Agreeing on parenting issues can be difficult even for parents who live together. Single, separated or divorced parents face additional challenges when it comes to co-parenting.
Fortunately, there are a few strategies you can use to collaborate more effectively with your co-parent.
1. Create a parenting plan
A written parenting plan helps to ensure that you and your children’s other parent are on the same page about important matters, such as:
- Who will take the kids to school?
- Who pays for extracurricular activities?
- Who makes medical and legal decisions for the kids?
- Will the children attend religious services? Where?
Depending on your circumstances, a parenting plan may be an informal agreement or a legal document.
2. Communicate effectively
Consider using an online calendar to keep track of your kids’ schedules. If you need to modify the schedule, discuss it with your co-parent in advance. Avoid using your children as messengers.
3. Respect each other’s parenting styles
Consistency is important, but you can not expect your co-parent to do everything to your precise specifications. You may need to compromise on some parenting issues, such as bedtime, chores or screen time.
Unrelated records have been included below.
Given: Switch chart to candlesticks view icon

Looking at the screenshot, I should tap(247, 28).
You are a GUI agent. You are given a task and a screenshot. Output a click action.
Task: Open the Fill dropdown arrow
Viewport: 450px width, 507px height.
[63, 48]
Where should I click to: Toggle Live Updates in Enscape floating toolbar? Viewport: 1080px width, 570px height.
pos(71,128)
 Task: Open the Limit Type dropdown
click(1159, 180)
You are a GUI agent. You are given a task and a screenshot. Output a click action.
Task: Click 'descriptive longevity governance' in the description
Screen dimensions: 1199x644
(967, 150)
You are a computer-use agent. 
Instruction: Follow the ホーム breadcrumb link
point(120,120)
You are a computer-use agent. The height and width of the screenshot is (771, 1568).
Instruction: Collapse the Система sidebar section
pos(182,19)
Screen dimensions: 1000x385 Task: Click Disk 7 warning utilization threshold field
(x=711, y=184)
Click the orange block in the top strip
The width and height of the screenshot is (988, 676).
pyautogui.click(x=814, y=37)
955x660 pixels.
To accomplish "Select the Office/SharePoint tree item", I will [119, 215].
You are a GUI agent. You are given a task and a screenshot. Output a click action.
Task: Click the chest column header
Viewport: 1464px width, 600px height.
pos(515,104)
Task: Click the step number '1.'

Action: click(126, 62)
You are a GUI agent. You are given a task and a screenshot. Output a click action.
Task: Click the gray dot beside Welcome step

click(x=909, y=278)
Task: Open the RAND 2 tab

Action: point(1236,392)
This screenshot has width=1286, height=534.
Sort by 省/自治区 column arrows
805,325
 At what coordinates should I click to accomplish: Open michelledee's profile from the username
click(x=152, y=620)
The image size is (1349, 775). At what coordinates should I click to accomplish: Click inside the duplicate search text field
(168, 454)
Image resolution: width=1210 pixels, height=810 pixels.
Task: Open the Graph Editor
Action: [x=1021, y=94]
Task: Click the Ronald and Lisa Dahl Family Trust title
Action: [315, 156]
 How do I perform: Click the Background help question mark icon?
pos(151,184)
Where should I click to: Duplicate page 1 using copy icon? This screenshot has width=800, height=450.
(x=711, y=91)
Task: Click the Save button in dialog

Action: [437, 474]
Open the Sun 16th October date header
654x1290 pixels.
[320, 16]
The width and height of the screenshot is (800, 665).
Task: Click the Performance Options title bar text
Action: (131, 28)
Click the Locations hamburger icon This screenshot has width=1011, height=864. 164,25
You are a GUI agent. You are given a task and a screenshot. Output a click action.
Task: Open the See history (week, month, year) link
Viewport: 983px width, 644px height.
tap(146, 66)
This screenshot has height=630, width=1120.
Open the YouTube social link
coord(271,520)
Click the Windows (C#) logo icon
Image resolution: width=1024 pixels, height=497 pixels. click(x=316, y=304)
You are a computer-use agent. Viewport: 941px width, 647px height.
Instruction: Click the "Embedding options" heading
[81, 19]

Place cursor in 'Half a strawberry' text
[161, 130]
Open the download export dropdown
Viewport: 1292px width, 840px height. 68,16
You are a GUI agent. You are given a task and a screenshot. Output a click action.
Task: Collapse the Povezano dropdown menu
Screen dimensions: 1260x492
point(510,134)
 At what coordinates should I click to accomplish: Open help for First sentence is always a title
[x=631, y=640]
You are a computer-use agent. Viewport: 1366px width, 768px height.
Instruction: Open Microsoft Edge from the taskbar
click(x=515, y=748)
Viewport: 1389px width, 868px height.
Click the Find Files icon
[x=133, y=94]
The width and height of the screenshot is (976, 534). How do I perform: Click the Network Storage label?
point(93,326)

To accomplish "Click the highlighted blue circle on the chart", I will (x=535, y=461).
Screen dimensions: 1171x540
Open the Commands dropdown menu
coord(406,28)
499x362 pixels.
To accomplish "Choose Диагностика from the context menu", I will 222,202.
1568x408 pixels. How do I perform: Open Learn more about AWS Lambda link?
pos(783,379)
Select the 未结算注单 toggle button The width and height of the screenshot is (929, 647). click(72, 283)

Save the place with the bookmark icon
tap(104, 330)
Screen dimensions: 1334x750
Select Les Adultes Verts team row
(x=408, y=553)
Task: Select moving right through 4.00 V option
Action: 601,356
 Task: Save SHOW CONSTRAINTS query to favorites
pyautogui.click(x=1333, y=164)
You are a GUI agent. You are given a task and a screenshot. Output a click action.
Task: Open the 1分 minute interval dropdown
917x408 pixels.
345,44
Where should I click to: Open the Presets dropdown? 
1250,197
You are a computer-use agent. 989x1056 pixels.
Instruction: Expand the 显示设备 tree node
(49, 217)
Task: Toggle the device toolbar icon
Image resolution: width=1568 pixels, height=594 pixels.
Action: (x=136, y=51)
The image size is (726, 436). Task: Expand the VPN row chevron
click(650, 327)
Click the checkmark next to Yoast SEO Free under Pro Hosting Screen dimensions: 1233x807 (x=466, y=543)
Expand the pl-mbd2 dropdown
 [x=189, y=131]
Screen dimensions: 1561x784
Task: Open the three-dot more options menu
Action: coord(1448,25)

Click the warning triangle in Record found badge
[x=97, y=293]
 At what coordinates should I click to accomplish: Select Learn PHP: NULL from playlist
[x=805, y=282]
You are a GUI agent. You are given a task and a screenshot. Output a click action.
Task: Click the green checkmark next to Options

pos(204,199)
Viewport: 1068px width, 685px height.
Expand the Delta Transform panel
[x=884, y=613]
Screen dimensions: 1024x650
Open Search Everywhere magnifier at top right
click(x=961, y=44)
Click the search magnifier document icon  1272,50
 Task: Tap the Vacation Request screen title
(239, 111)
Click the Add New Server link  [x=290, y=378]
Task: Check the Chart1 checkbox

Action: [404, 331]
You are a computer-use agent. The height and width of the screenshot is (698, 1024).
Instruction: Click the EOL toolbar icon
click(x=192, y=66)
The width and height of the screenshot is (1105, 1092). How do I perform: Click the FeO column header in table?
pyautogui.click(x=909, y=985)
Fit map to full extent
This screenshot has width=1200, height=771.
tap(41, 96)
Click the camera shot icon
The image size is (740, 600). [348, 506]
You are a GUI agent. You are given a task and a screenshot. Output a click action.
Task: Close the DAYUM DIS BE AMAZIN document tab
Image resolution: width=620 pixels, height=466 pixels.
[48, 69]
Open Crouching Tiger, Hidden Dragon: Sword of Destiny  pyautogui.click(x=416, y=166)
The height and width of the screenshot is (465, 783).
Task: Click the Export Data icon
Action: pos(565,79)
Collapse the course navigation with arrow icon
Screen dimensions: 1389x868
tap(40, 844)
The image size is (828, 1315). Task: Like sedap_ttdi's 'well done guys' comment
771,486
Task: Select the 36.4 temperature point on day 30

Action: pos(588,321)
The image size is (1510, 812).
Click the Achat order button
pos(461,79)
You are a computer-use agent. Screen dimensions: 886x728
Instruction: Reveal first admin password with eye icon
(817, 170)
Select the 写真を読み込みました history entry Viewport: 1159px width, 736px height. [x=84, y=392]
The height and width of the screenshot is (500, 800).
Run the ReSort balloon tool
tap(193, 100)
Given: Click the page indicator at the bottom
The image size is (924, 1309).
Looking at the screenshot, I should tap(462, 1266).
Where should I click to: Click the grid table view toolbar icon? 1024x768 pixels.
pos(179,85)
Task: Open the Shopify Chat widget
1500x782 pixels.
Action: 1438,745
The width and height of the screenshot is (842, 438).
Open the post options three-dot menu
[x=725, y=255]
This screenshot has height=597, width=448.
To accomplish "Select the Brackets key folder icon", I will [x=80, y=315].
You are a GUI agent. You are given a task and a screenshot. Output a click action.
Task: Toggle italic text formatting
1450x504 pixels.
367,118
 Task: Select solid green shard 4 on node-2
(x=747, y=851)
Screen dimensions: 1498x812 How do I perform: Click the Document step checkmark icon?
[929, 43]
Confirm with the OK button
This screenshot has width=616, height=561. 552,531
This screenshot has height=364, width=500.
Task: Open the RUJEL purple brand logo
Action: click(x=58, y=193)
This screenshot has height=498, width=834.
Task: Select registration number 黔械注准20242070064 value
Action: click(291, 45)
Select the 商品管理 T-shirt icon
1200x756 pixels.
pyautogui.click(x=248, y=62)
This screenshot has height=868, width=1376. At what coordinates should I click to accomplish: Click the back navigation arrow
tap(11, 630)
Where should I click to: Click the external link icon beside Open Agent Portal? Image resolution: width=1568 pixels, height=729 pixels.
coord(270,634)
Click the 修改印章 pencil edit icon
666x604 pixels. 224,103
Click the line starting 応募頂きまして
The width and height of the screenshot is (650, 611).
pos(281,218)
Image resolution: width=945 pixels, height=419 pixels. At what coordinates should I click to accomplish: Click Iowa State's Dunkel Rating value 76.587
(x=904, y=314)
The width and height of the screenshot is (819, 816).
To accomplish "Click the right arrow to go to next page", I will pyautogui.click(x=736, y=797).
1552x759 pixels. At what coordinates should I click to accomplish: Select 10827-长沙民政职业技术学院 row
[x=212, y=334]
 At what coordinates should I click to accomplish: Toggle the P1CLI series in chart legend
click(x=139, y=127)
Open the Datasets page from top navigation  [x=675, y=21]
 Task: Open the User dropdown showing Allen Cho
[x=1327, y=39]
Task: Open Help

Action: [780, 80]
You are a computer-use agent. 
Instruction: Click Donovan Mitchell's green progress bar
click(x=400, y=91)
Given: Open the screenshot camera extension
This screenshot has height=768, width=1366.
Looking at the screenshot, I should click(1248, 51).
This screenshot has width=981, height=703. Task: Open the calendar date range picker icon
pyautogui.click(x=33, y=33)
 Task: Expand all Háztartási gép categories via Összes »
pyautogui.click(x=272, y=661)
4. Help your children feel secure
Let your kids choose what belongings to bring to their other parent’s house. Even if you are a non-custodial parent, providing your children their own room in your home can ensure that they always feel welcome and secure. Co-parenting is easier when kids enjoy spending time with both parents.
5. Avoid competition
Co-parenting is not a contest. Do not try to buy your children’s affection with expensive gifts or win them over by being more permissive than your co-parent.
Learning to co-parent successfully is not always easy, but the benefits for you and your children are well worth the effort.